%%

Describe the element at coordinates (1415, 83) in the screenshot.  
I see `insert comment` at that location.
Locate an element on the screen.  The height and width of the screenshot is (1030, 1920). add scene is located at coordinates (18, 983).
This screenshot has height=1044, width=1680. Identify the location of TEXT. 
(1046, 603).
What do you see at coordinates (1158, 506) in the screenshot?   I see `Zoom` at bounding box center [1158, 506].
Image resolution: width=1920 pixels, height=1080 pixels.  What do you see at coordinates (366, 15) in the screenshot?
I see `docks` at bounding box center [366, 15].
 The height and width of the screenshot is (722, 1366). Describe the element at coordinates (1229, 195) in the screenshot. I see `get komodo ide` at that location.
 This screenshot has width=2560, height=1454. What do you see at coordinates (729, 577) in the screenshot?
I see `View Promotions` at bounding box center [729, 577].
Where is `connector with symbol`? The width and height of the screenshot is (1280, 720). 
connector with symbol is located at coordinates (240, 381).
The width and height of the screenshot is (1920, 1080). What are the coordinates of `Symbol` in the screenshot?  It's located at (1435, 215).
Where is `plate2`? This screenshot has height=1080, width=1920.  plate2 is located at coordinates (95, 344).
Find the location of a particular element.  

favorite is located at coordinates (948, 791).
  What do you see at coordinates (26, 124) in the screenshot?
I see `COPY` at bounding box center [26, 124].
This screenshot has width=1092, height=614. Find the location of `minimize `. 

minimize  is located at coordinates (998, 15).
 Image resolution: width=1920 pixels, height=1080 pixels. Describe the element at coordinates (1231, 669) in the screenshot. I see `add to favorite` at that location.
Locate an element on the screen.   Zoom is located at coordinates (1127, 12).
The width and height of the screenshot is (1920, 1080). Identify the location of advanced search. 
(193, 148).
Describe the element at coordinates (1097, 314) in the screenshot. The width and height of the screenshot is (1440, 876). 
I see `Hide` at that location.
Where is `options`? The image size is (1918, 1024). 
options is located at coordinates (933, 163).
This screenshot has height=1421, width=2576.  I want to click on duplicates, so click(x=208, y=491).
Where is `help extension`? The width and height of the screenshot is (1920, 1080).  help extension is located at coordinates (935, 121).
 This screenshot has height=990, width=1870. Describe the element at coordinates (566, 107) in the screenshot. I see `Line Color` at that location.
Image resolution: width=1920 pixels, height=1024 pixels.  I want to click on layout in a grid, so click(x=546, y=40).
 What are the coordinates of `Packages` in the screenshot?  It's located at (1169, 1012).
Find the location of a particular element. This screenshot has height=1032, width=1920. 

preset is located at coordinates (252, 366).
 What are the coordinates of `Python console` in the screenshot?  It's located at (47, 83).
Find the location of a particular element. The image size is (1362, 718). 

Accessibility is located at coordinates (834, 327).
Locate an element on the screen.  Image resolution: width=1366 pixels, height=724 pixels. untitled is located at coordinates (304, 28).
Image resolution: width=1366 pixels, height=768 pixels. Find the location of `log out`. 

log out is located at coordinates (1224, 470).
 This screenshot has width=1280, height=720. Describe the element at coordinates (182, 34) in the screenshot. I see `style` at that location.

%%

Exercise prompt: Output the stretch of the records from the first line through the line containing "What do you see at coordinates (1158, 506)" as a JSON list of strings, one string per line, leaving out blank lines.

Task answer:
[
  "Describe the element at coordinates (1415, 83) in the screenshot.  ",
  "I see `insert comment` at that location.",
  "Locate an element on the screen.  The height and width of the screenshot is (1030, 1920). add scene is located at coordinates (18, 983).",
  "This screenshot has height=1044, width=1680. Identify the location of TEXT. ",
  "(1046, 603).",
  "What do you see at coordinates (1158, 506) in the screenshot?   I see `Zoom` at bounding box center [1158, 506]."
]